The three-year legal battle over the use of a house in a quiet residential neighborhood by a religious group appears to be largely over. Contention between the borough and Yeshiva of Ocean Inc. over how a two-story house on Whalepond Road owned by the nonprofit religious organization was being used came to the borough’s attention in 2003 after neighbors complained about a flurry of construction activity inside the house.Visits by construction, zoning and housing officials followed.
Borough officials found the home’s kitchen was gutted and a dining area was installed in the basement, in violation of zoning laws. Fines, totaling $500, were levied against the owners for building without permits.
Neighbors complained that the house was being used as a religious school, with up to 20 people a day attending religious services held there.
The borough agreed and filed a suit, saying the daily religious activity inside the house, which lies in a residential zone, violated their zoning ordinance.
The suit was decided in Superior Court in 2005. The borough prevailed, said Gene Anthony, borough attorney, and Yeshiva of Ocean was ordered to stop holding religious activities inside the house.
“All the students have since moved out, and I believe the building is now vacant,” Anthony said. “Immediately after (the court hearing), the house, along with several in the neighborhood (also owned by Yeshiva of Ocean), were put up for sale.”

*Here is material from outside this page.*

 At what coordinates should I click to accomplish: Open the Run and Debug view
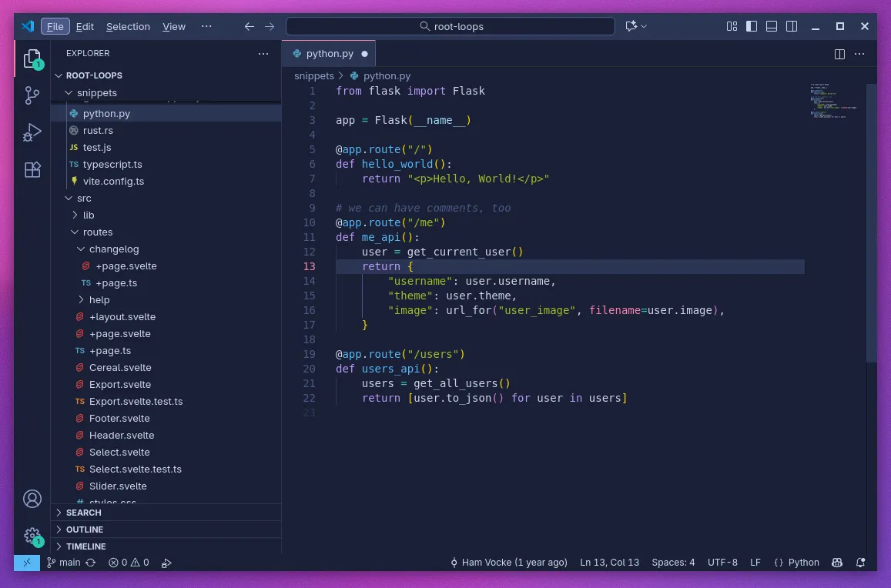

Gary Fox, an Ocean Township-based attorney representing Yeshiva, said he was not certain that the house was vacant, but said last week that the religious activity in the house had stopped, in compliance with the court order.
But just days before the Superior Court ruling, Yeshiva of Ocean won a partial victory from the county Construction Board of Appeals that still has to be decided.
Yeshiva of Ocean appealed the borough’s fines it levied in 2003 to the county board.
The board dealt Yeshiva a blow when it upheld the borough’s fines, but it also gave the organization a boost when it determined the house was being used primarily as a single-family residence, not a religious school as the borough maintained. It ordered Yeshiva to reinforce the areas of the house where large numbers of people gathered.
Anthony said the borough is appealing that ruling. A pretrial hearing is scheduled for Oct. 15 before Superior Court Judge Lawrence M. Lawson, according to the judge’s office.
But, Anthony said, the contention between the two groups is largely over.
“In terms of preventing the use, the wrongful use of the building, I think it’s over,” Anthony said.